1 The Court notes that Plaintiff’s Motion (Doc. 99) appears to be missing page 10. His pages are hand numbered in the bottom left corner, and the Motion skips from page 9 to page 11. The Court finds that it is able to resolve the Motion without the missing page because the missing page was in the middle of Plaintiff’s summarization of the testimony from the hearing and his recitation of basic legal standards, and thus the missing portion contained neither new factual allegations, nor specific indications that the Court legally erred. The missing information was mere background for Plaintiff’s substantive arguments presented later in the “Analysis” portion of the Motion, which begins on page 14. Plaintiff begins by arguing that the Court erroneously found that the grievance process was available to him for the filing of grievances in January or February of 2019.

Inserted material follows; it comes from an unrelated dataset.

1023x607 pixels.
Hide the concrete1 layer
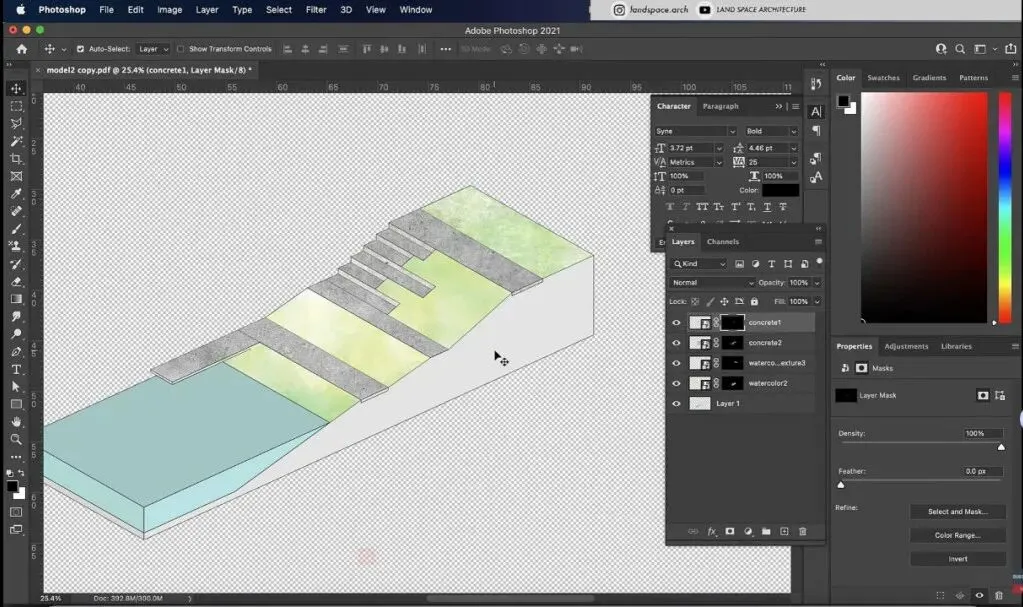click(x=676, y=322)
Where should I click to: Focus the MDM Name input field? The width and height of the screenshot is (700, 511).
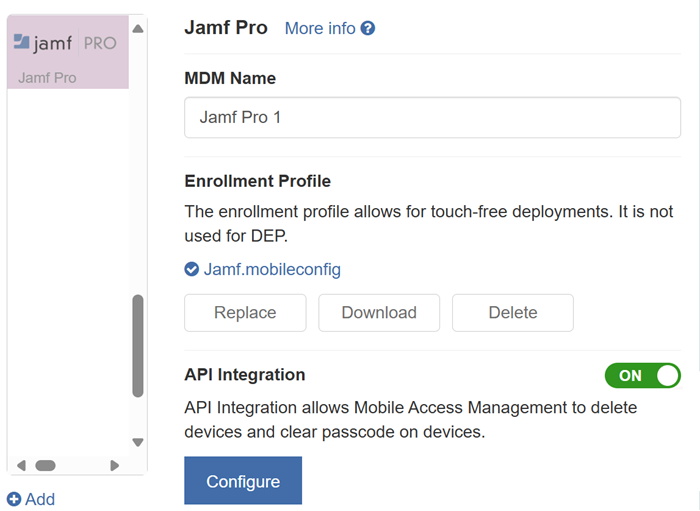pyautogui.click(x=432, y=117)
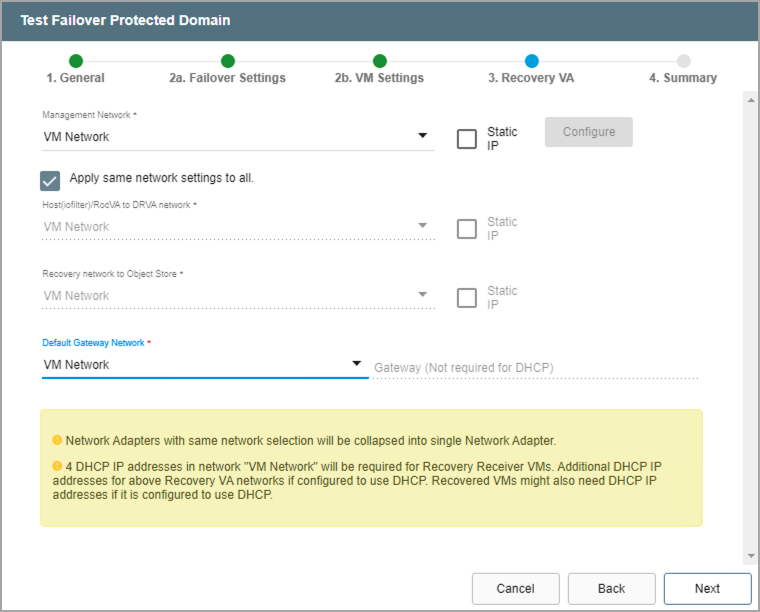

He argues this is so because exhibits tendered in this litigation were fabricated for the purpose of supporting the Defendants’ position, and he tendered three grievances at the prison and one to the ARB with no response, after which he did not have an obligation to do more. These arguments have been previously considered and are recycled. The Court found at the Pavey hearing that the evidence submitted by the defendants was reliable, and it ultimately did not believe Plaintiff that he submitted three grievances to

the prison and one to the ARB with no response. While Plaintiff is correct that an inmate is not required to repeatedly avail himself of a process that does not work or is a dead- end, the Court was not persuaded that he faced a situation of true unavailability, so the Court’s finding does not equate to a finding that would have required him to tirelessly pursue remedies that were not functioning or available.

Next, Plaintiff contends that the Court erred by finding each of the three witnesses—Kelly Pierce, Jacob Scanlon, and John Caraway—credible. And further, that the Court erred by finding his own testimony lacked credibility.